● **EXERCISE DETAILS**:
The required result is an exact copy of the material from the line with "The width and height of the screenshot is (1517, 784)." through its final line, both ends included.

▽

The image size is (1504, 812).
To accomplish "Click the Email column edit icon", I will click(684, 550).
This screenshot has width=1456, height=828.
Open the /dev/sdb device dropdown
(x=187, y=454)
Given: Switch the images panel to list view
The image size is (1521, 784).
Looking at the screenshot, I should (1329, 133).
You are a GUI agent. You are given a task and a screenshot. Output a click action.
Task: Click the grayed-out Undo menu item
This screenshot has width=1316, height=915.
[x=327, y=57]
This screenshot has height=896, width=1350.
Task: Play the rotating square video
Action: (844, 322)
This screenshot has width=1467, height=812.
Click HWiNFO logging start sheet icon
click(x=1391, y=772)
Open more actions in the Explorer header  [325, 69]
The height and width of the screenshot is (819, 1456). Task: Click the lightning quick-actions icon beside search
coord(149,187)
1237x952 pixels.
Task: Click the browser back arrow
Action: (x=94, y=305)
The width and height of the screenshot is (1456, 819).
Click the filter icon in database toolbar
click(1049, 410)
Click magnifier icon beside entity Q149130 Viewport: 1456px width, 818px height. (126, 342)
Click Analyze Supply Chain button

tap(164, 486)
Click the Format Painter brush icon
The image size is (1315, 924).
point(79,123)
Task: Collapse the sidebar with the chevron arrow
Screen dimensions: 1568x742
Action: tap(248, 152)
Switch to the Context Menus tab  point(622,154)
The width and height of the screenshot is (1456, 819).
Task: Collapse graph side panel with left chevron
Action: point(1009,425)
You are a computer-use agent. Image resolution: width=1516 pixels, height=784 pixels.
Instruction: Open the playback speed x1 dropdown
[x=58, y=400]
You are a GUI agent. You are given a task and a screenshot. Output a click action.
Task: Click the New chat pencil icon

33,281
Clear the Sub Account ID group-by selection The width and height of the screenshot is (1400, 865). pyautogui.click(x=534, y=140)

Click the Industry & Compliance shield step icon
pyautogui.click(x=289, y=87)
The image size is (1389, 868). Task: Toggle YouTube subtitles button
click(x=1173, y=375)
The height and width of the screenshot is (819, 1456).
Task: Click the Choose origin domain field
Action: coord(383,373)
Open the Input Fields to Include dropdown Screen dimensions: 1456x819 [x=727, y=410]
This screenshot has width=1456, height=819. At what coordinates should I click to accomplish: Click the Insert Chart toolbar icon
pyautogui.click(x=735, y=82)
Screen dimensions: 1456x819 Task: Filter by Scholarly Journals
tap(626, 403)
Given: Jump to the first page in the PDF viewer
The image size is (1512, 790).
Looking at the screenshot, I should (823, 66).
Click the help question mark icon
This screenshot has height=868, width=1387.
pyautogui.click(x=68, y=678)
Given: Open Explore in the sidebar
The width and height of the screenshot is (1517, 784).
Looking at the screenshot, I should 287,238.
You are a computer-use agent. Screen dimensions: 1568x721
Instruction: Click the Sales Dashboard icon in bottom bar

△

● **RESPONSE AREA**:
The width and height of the screenshot is (1517, 784).
Looking at the screenshot, I should 287,238.
You are a computer-use agent. Screen dimensions: 1568x721
Instruction: Click the Sales Dashboard icon in bottom bar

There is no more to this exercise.